After accepting the premise that "Everything will expire", we can see that the master-slave solution also has to integrate the data of all servers for consistency. This is also equivalent to the multi-copy scheme, but it has to pay more costs, such as the master-slave switching logic and the data access latency of one master-slave forwarding.
However, the multi-copy solution is not perfect. Generally, it can only be used for simple data storage structures and data operation logic, such as simple operations such as map and insert/Delete. Operations involving multiple data, non-idempotent operations, or transactions make it very difficult to compare the consistency between copies.

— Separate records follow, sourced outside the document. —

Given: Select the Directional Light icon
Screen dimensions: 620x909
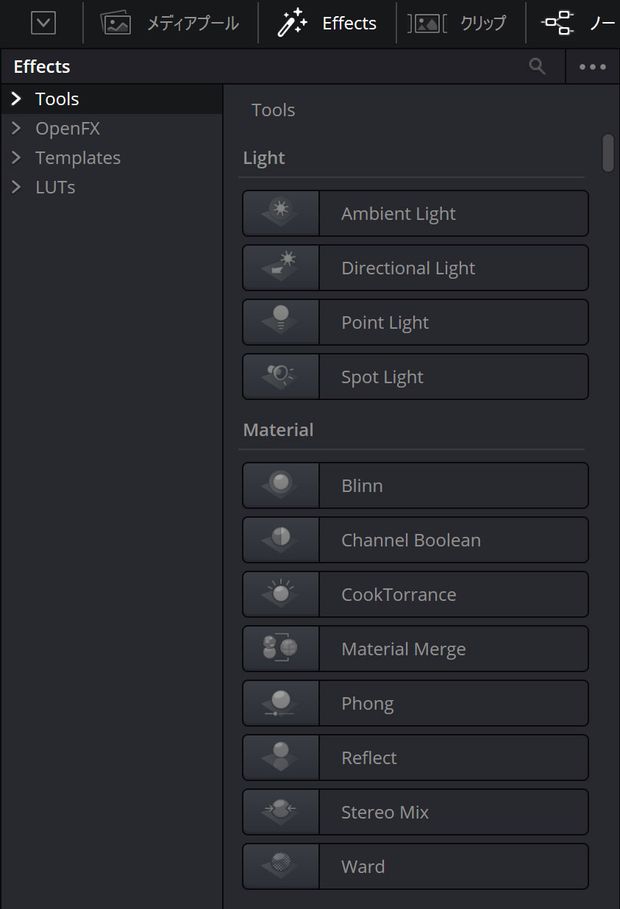Looking at the screenshot, I should click(281, 268).
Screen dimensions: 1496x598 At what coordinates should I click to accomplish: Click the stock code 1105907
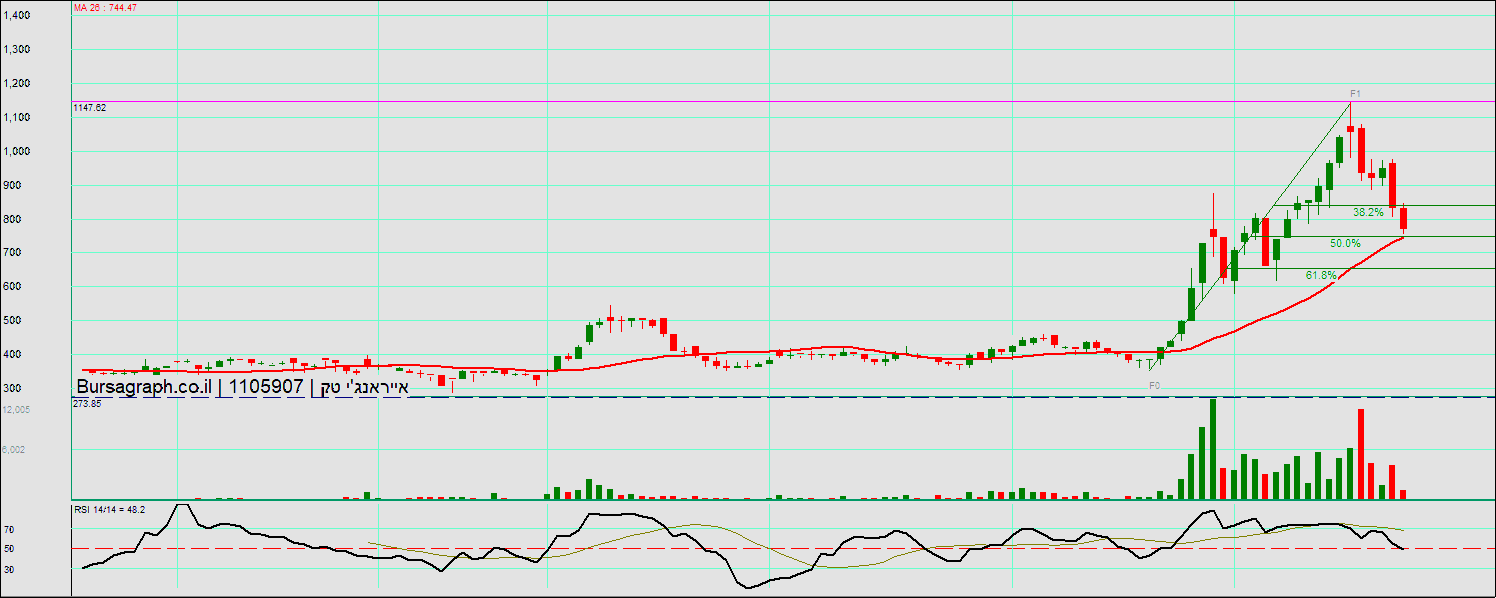266,387
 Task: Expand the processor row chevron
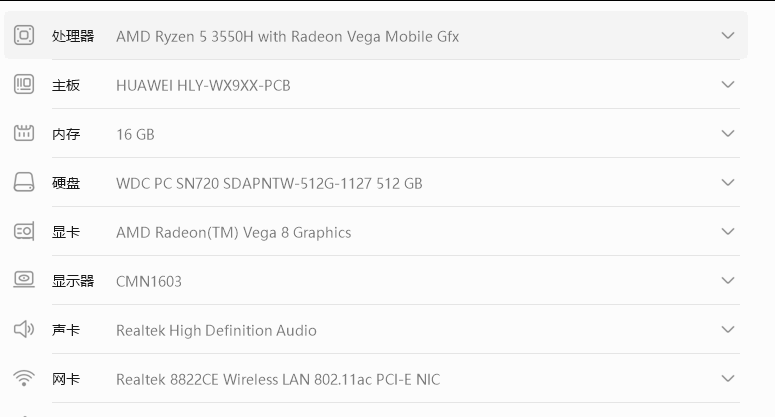(x=728, y=36)
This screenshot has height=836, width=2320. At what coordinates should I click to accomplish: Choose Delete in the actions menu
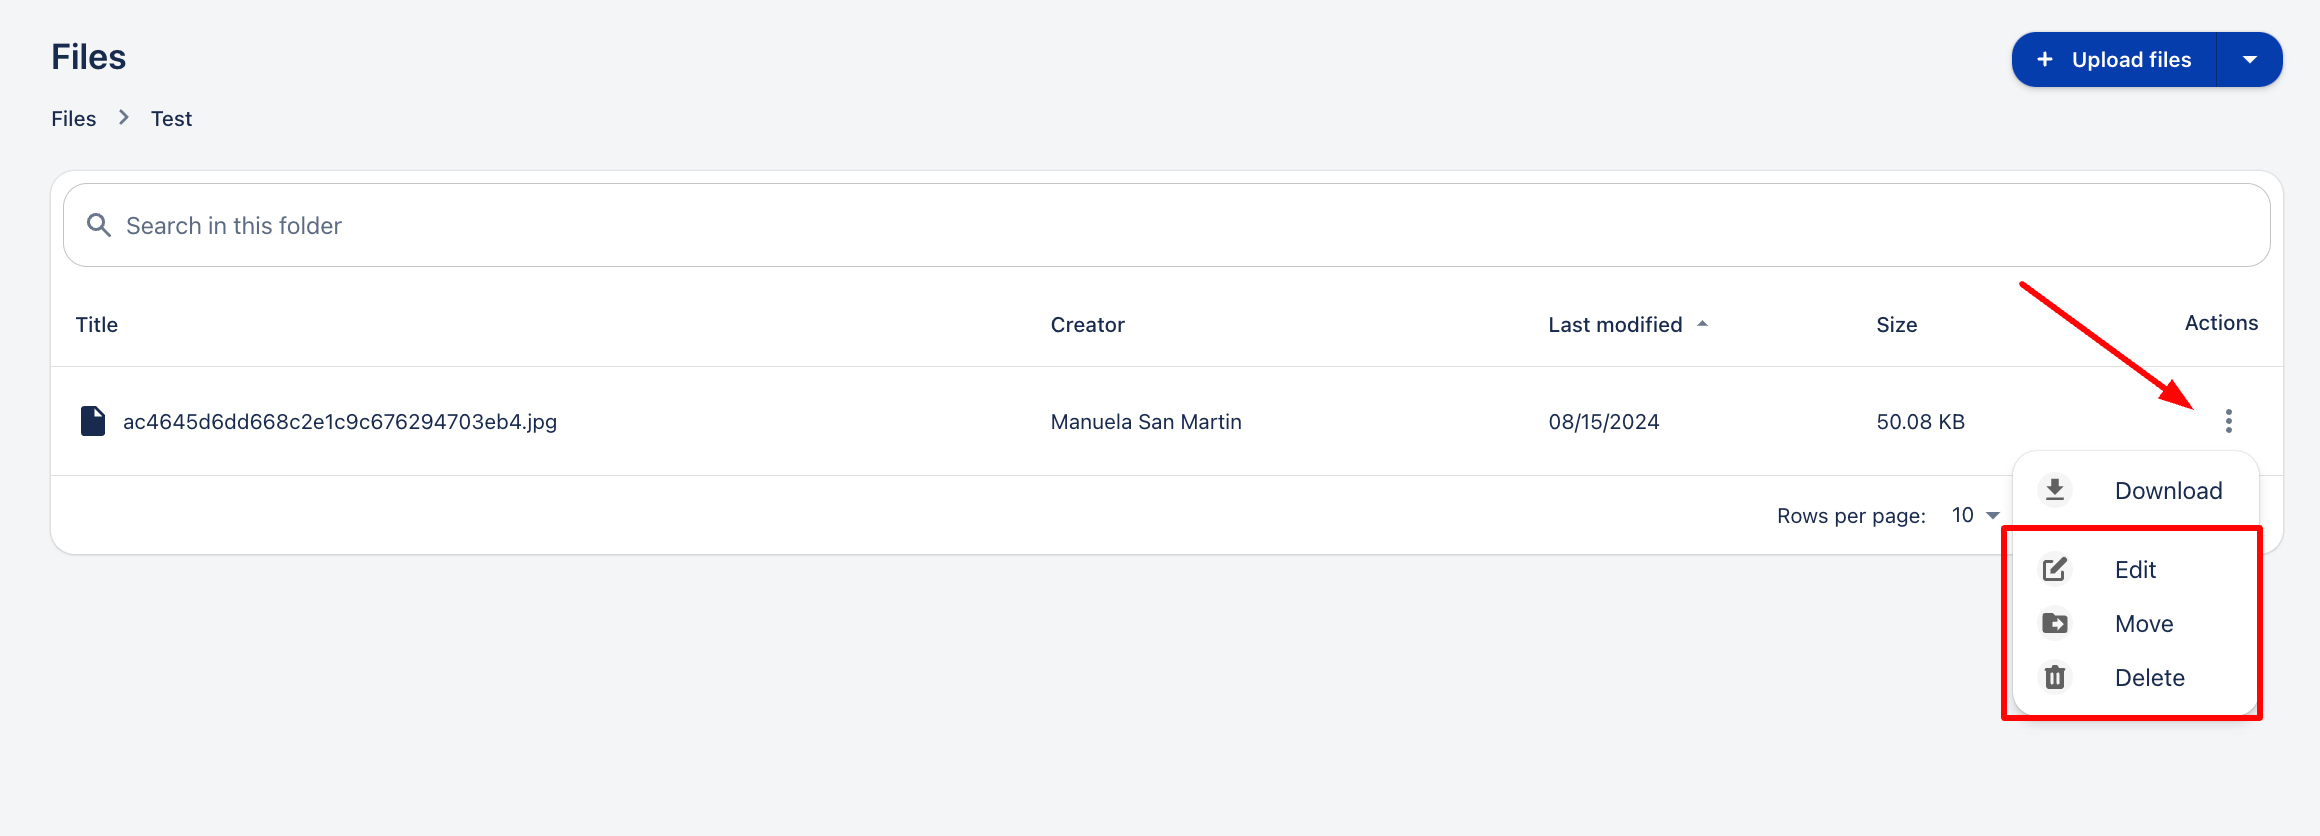2149,677
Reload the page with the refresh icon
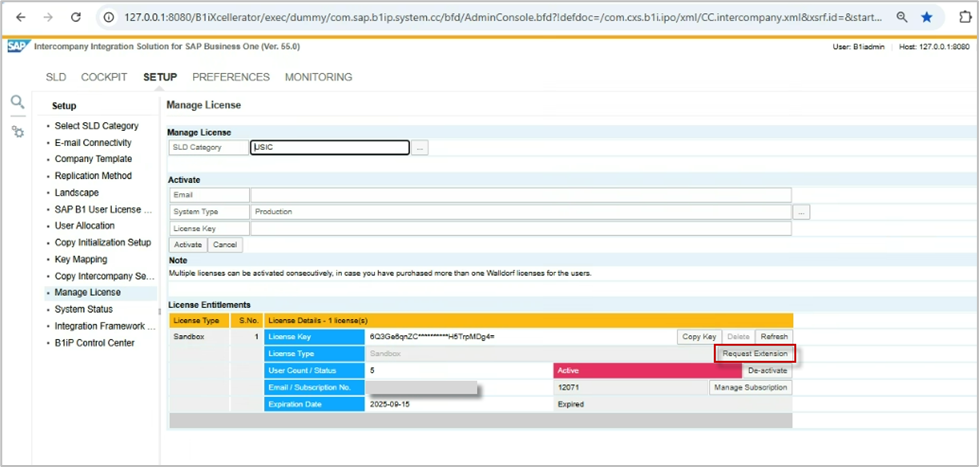 coord(77,17)
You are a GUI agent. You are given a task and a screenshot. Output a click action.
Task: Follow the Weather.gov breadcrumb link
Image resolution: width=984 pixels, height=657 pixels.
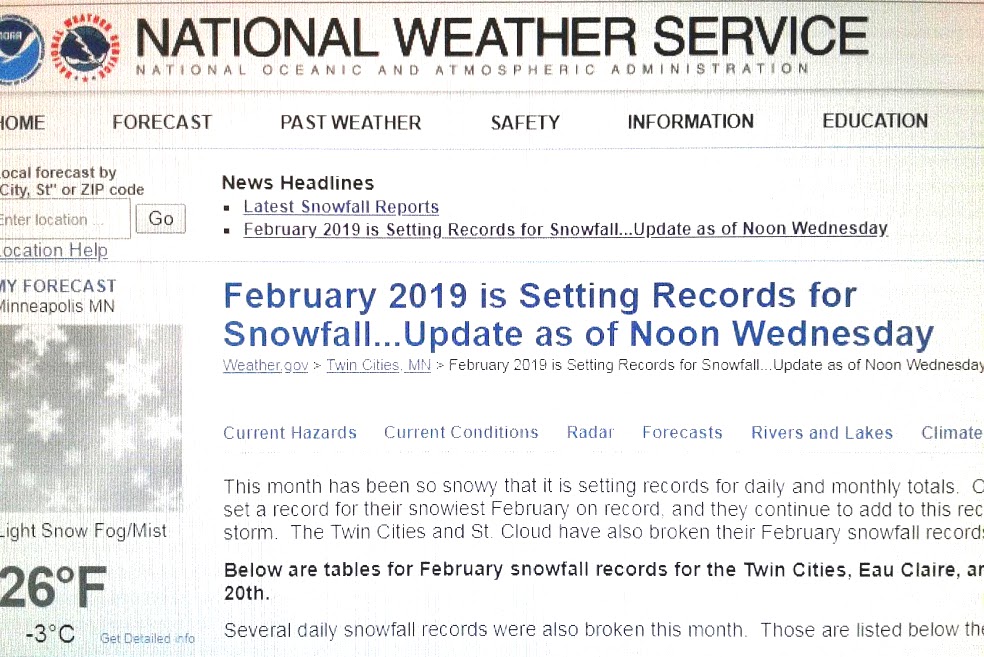point(265,365)
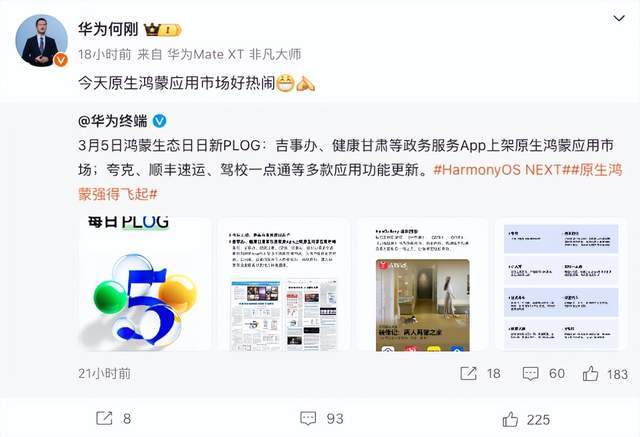Repost the main post with 8 shares
This screenshot has width=640, height=437.
click(x=113, y=418)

For scenarios with low reliability and availability requirements, we often have to go back to the next step. We use the master-slave mode to ensure business logic is implemented at the cost of reliability and availability. When using the master-slave solution, we usually try to improve the reliability of the device, such as using raid to reduce the probability of errors.
Sometimes, we have high requirements for reliability, availability, and consistency, and the master-slave mode cannot meet the requirements. Therefore, you can only change the business logic and simplify it into a multi-copy architecture. Large Object Storage Service (OSS) has high requirements on reliability, availability, and consistency (it is a service of online services and relies on reliability and availability to make money. It is absolutely careless here ). Therefore, we have to discard any complicated data operations and simplify them to adapt to the multi-copy storage format. Therefore, large object storage systems adopt the form of <key, value>, which is not voluntary or wise and completely forced. The cloud storage system inevitably adopts the multi-copy solution.
The comparison between multi-copy and master-slave solutions is a very typical cloud computing problem (or "pitfall "). Many solutions can handle a specific requirement, such as reliability or availability. However, once these needs are integrated, these solutions will face various obstacles. On the other hand, an online system solution not only considers the implementation of functions under normal circumstances, but also the various problems that may occur when exceptions occur. The latter occupies of the cloud computing system architecture and design workload. In other words, the difficulty of cloud computing system success depends on how many pitfalls you have escaped ".